● **Text block**:
··········

Blog Post 3 - Web Scraping IMDB for Film Recommendation

This is a web scraping project for PIC16B at UCLA. In this project, I wrote a web scraper using Scrapy to collect a list of movies on IMDB to show that which movies share at least one actor with our favorite movie. The link to the Github repository: https://github.com/jeff1hwang/Web-Scraping-IMDB

In this blog post, I will be using the following movie for our web scraper: “Shang-Chi and the Legend of the Ten Rings”. Here’s the link to the IMDB website: https://www.imdb.com/title/tt9376612/

In other words, our main goal in this web scraping is to answer the following question:

What movie or TV shows share actors with my favorite movie?

1. Setup

§1.1. Locate the Starting IMDB Page

In this blog post, I pick my one of my favorite movie Shang-Chi and the Legend of the Ten Rings. It’s IMDB page is at:

https://www.imdb.com/title/tt9376612/

we will use this URL later.

If we click “All Cast & Crew” on the web page above, we will be navigate to the Cast & Crew page. The URL will be like this:

<original_url>fullcredits/

More Specifically, the Case & Crew URL for my movie will be:

https://www.imdb.com/title/tt9376612/fullcredits

Then, we scroll down until we see the Series Cast section. We then click on the portrait of one of the actors, and the browser will take us to a page with different-looking URL, for example:

https://www.imdb.com/name/nm4855517/

Eventually, let’s scroll down until the actor’s Filmography section. This section shows some titles of few movies.

··········

● **Information provided**:

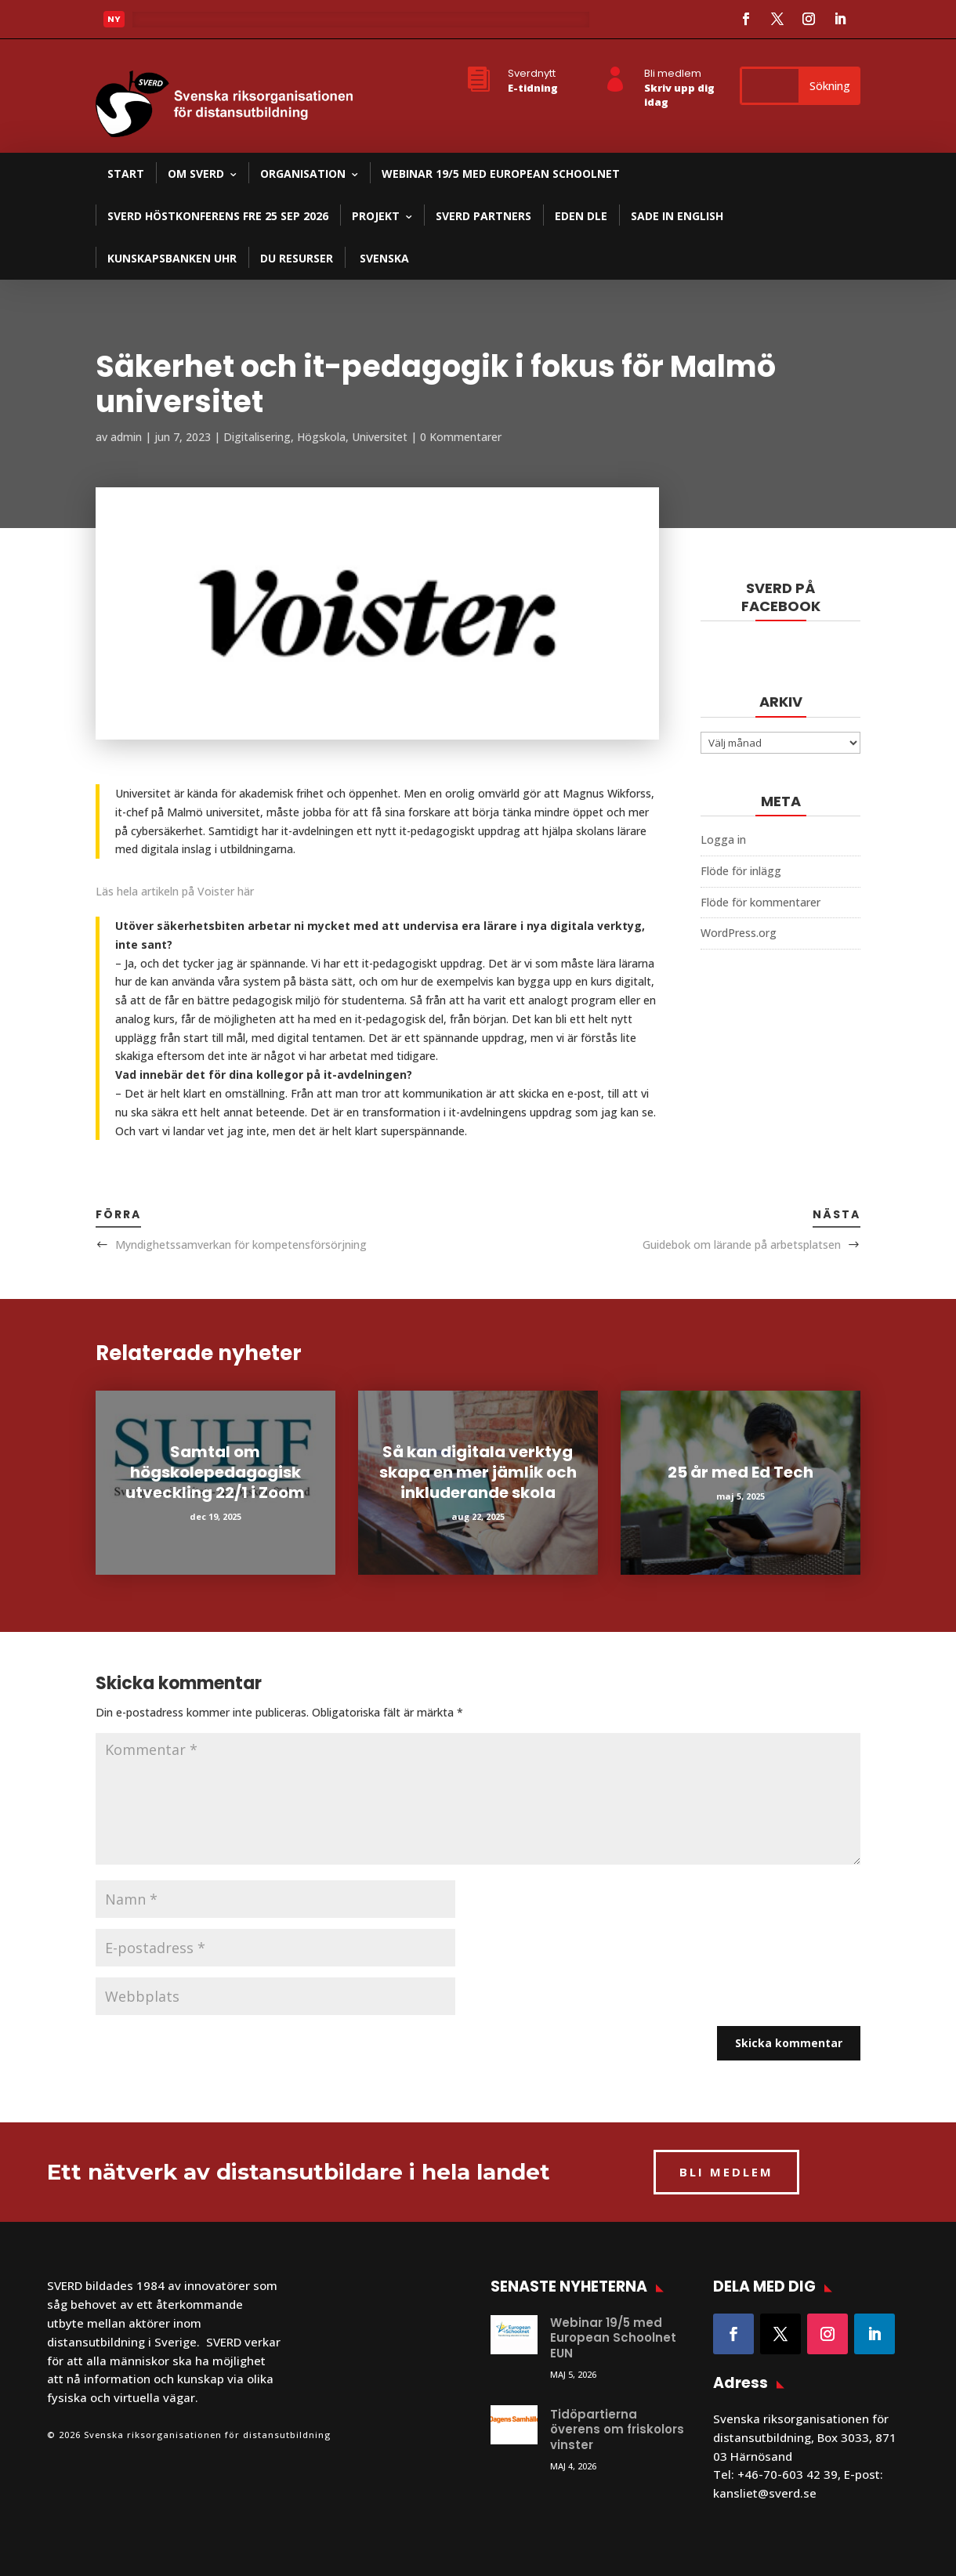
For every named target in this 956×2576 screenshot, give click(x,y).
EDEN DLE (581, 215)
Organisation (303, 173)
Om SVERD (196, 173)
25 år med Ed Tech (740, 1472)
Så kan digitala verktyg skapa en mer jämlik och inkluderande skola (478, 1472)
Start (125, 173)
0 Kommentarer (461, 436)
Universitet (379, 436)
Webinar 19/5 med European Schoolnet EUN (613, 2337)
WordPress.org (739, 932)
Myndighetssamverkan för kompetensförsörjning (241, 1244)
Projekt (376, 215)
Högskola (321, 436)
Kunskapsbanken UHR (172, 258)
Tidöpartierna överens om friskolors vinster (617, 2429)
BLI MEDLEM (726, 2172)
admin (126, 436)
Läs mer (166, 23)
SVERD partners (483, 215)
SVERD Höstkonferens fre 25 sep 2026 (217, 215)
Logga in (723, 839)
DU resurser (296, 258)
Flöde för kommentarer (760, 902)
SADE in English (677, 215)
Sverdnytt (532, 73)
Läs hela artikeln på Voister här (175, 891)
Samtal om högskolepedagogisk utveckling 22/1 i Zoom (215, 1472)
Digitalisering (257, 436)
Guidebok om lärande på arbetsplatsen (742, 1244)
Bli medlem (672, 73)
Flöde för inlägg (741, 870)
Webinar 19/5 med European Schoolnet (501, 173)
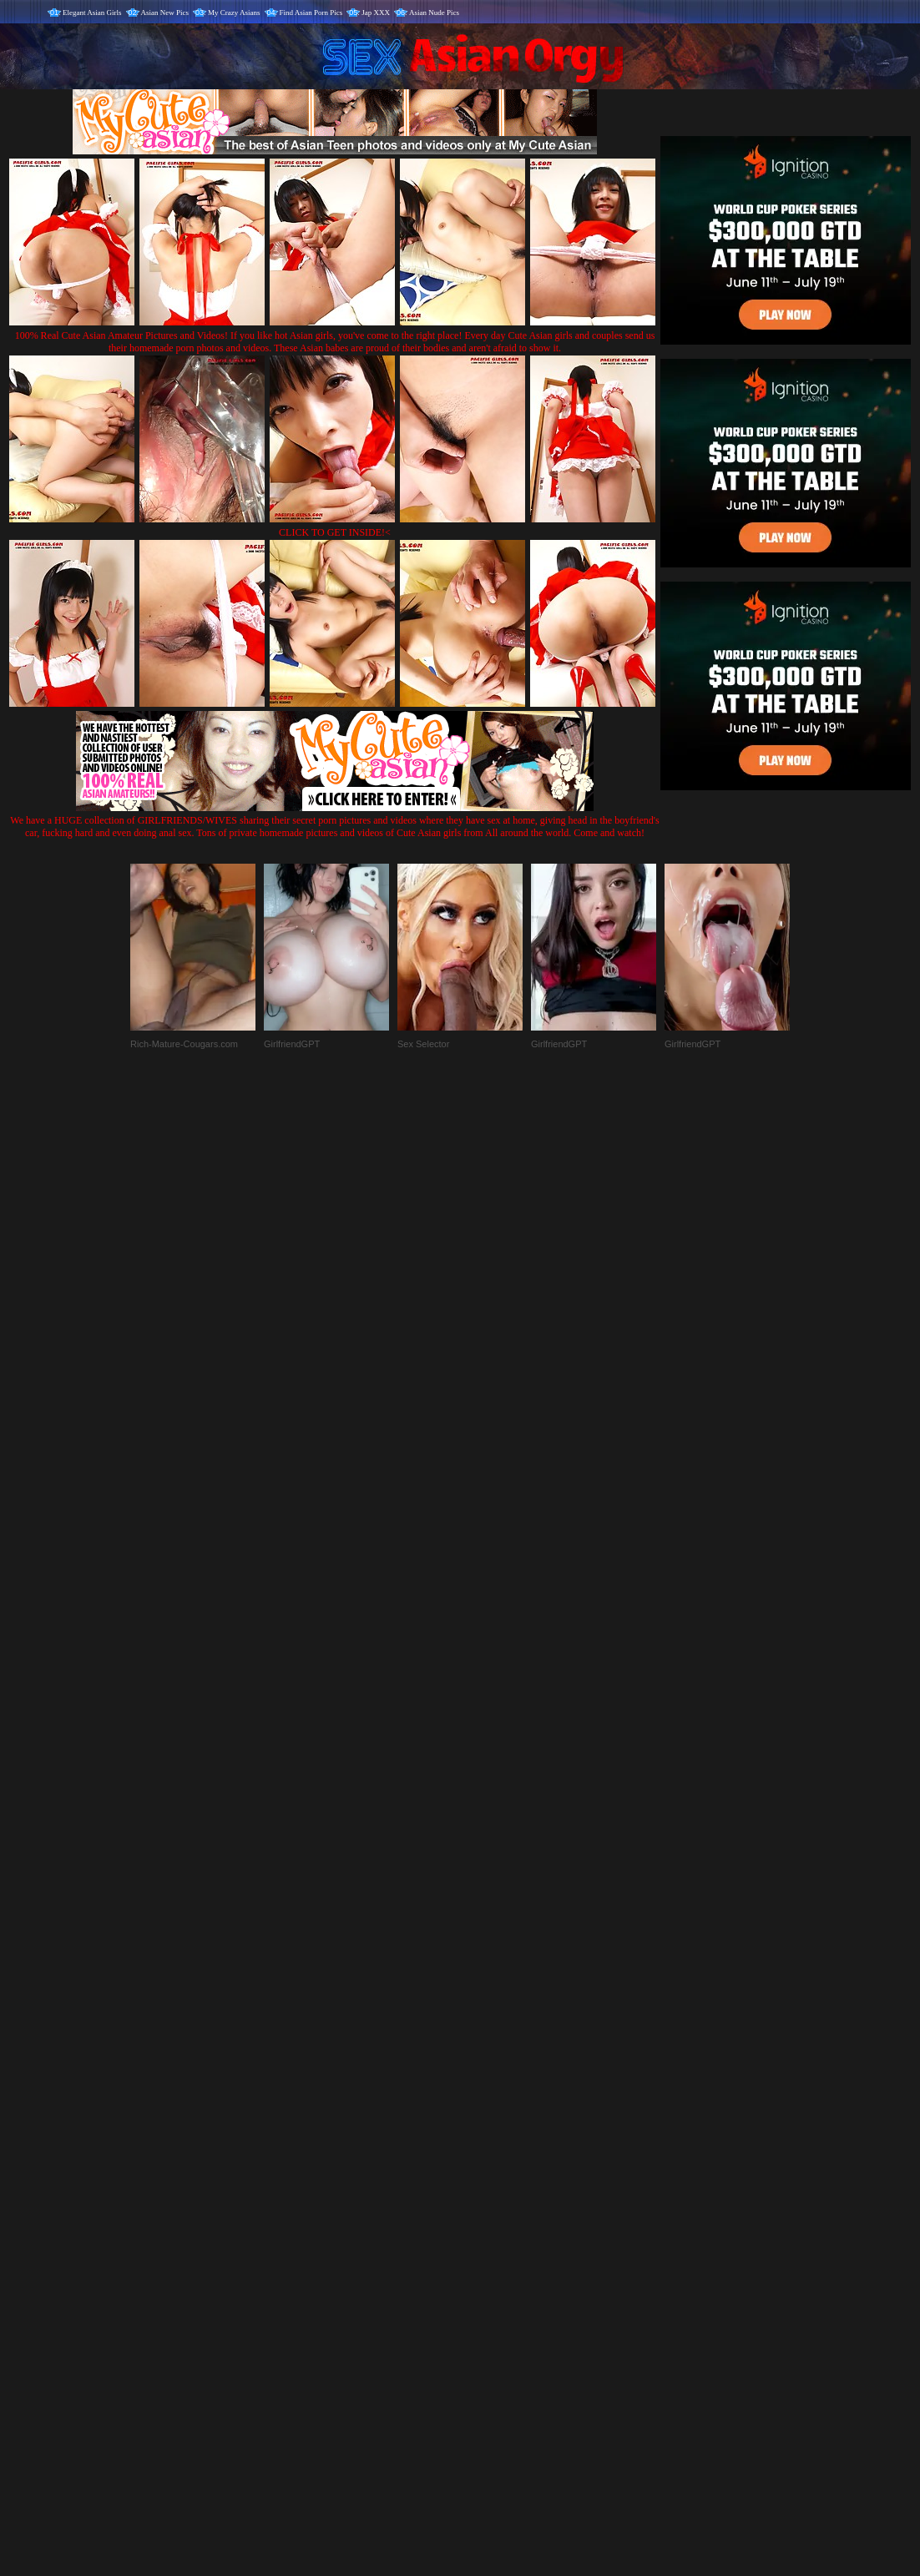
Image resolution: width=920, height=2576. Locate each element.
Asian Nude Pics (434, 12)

··········

● **Goal**: Please copy the IMDB scraping post again, starting at "What movie or" and ending at "this URL later.", with "URL" swapped for "address".

● **Complete answer**:
What movie or TV shows share actors with my favorite movie?

1. Setup

§1.1. Locate the Starting IMDB Page

In this blog post, I pick my one of my favorite movie Shang-Chi and the Legend of the Ten Rings. It’s IMDB page is at:

https://www.imdb.com/title/tt9376612/

we will use this address later.